__REQUIRED WORK__. Rewrite the rows below, replacing "Create New" with "Add New" and keeping everything else the same. Omit the pictures from your answer.
=======
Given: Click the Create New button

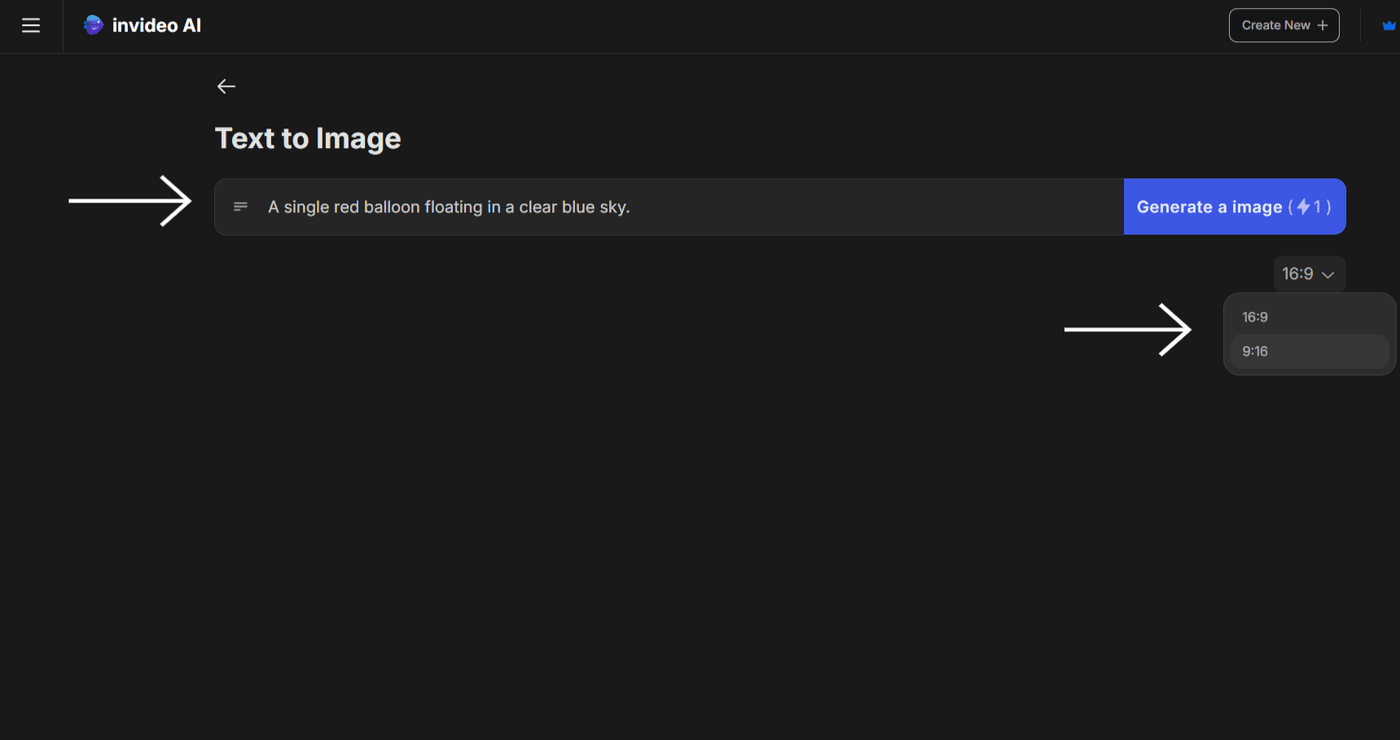Looking at the screenshot, I should tap(1283, 26).
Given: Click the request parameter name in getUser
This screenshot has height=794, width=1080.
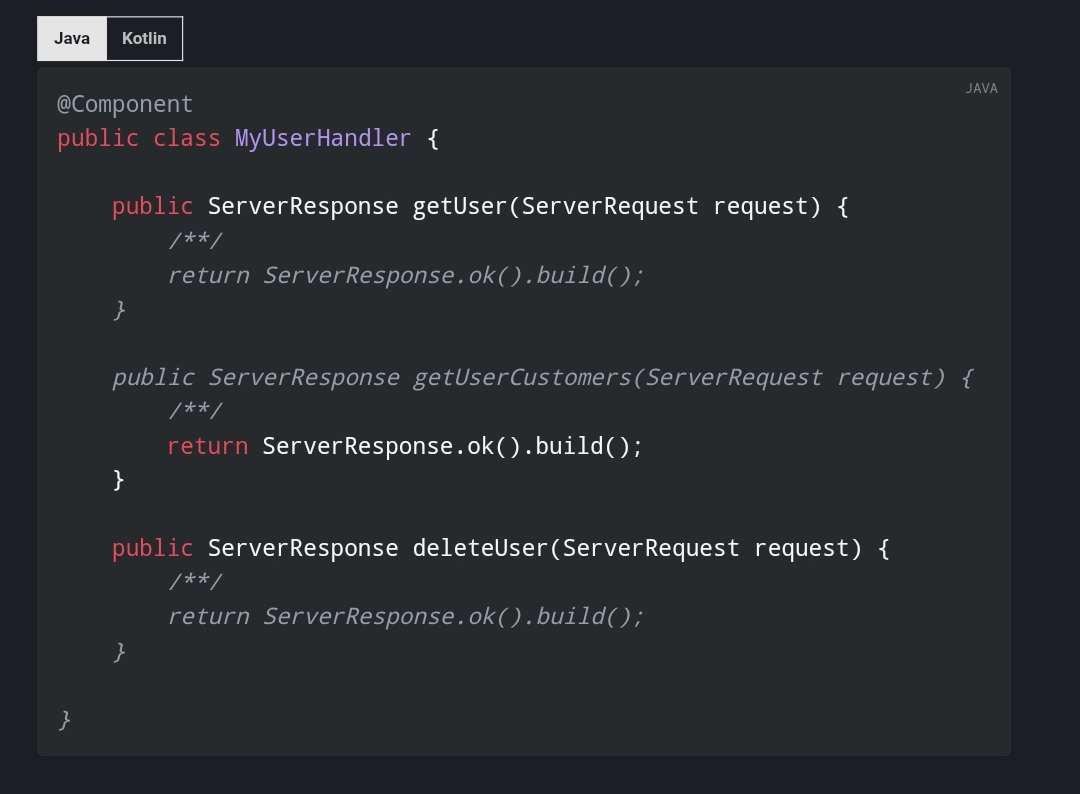Looking at the screenshot, I should pos(761,205).
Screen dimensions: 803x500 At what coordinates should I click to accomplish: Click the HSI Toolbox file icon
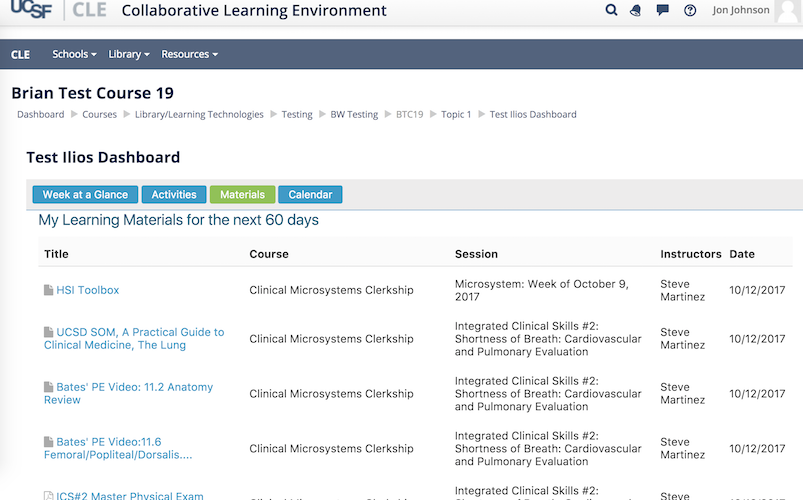pos(49,291)
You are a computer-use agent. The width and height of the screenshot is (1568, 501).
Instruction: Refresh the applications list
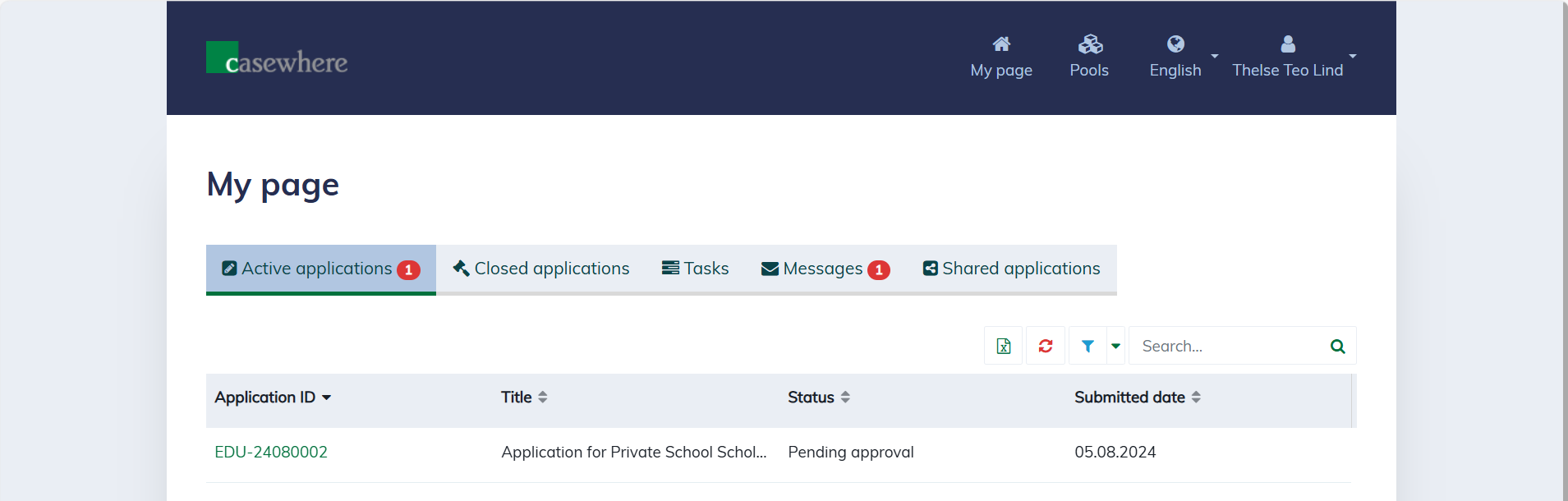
=======
__REPLY TO THE EXERCISE__.
Given: Click the Add New button

Looking at the screenshot, I should tap(1283, 26).
Given: Click the request parameter name in getUser
This screenshot has height=794, width=1080.
Looking at the screenshot, I should pos(761,205).
Screen dimensions: 803x500 At what coordinates should I click to accomplish: Click the HSI Toolbox file icon
pos(49,291)
You are a computer-use agent. The width and height of the screenshot is (1568, 501).
Instruction: Refresh the applications list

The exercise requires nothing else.